Intervention de Jean-Michel Clément

Séance en hémicycle du 19 mai 2016 à 15h00
Statut des magistrats et conseil supérieur de la magistrature - modernisation de la justice du xxie siècle — Article 50

Photo issue du site de l'Assemblée nationale ou de WikipediaJean-Michel Clément, rapporteur :

Monsieur le ministre, vous connaissez ma détermination sur ce sujet. Sur le principe d’égalité, l’expérience récente nous a appris, à la suite notamment de dépôts de bilan intervenus dans votre région – je pense en particulier aux affaires Doux et Amice Soquet –, que dans les contentieux, ceux qui étaient restés sur le bord du chemin étaient les agriculteurs producteurs qui avaient livré et fait fonctionner pendant des années ces groupes agroalimentaires.

Ce qui m’a conduit à formuler cette proposition est précisément le fait que, comme nous l’a enseigné la pratique, les victimes étaient toujours les mêmes et que, dans la chaîne de valeur, des privilèges étaient déjà consentis aux bailleurs ou aux vendeurs de semences, notamment dans le cadre d’une chaîne de production agricole, et que le producteur en était toujours tenu à l’écart.
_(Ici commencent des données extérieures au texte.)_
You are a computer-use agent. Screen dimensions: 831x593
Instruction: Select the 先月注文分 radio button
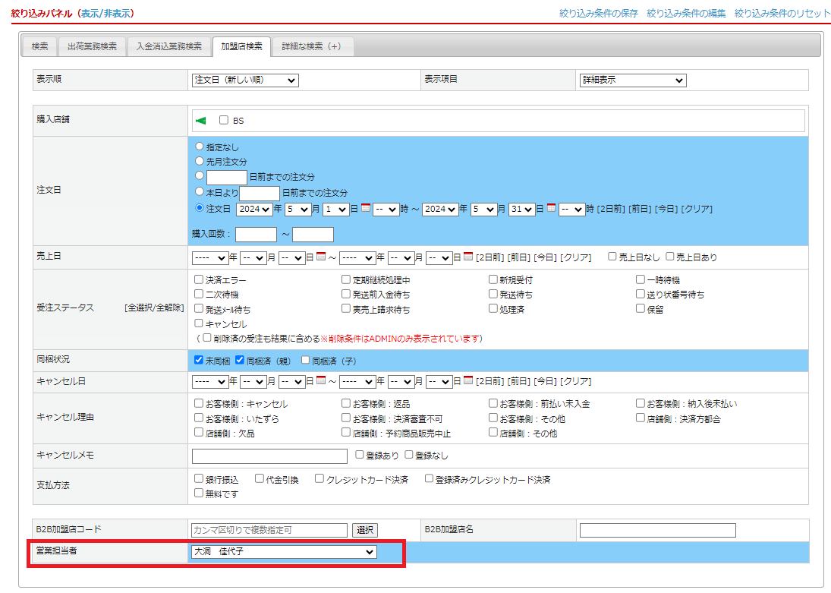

Il est certes possible d’introduire une garantie contractuelle, mais on sait bien que de telles garanties ne sont pas spontanément négociées dans le cadre des relations qui s’installent dans la durée entre les agriculteurs et leurs clients et que, lorsque survient un événement tel qu’un dépôt de bilan, les producteurs se trouvent systématiquement dans la cohorte des chirographaires, avec des conséquences en chaîne – je l’ai vécu dans certains domaines, où l’on savait que, dès qu’un nombre important d’entreprises agricoles étaient victimes d’un dépôt de bilan en aval, il faudrait traiter les cas de dix, vingt, trente, quarante ou cinquante producteurs identiques.

Le privilège qui serait créé pour le producteur serait limité dans le temps – à savoir pour les livraisons des trois derniers mois, ce qui doit tout de même être apprécié à sa juste mesure. Quant au risque d’inconstitutionnalité que vous évoquez au nom de la rupture du principe d’égalité, je ne le vois pas, pour les raisons que j’évoquais précédemment. Autour d’un produit agricole qui a vocation à être objet de convoitise, l’unique acteur qui ne soit pas protégé est l’agriculteur producteur.

La disposition suggérée est très largement souhaitée par la profession agricole tout entière. Dans la période de crise que connaissent aujourd’hui certains secteurs de l’activité agricole, je vous invite, mes chers collègues, à ne pas voter cet amendement.

Je rappelle en outre qu’en commission,la disposition que j’ai fait introduire a reçu un accord unanime de l’ensemble de mes collègues. C’est la raison pour laquelle je la défends avec conviction.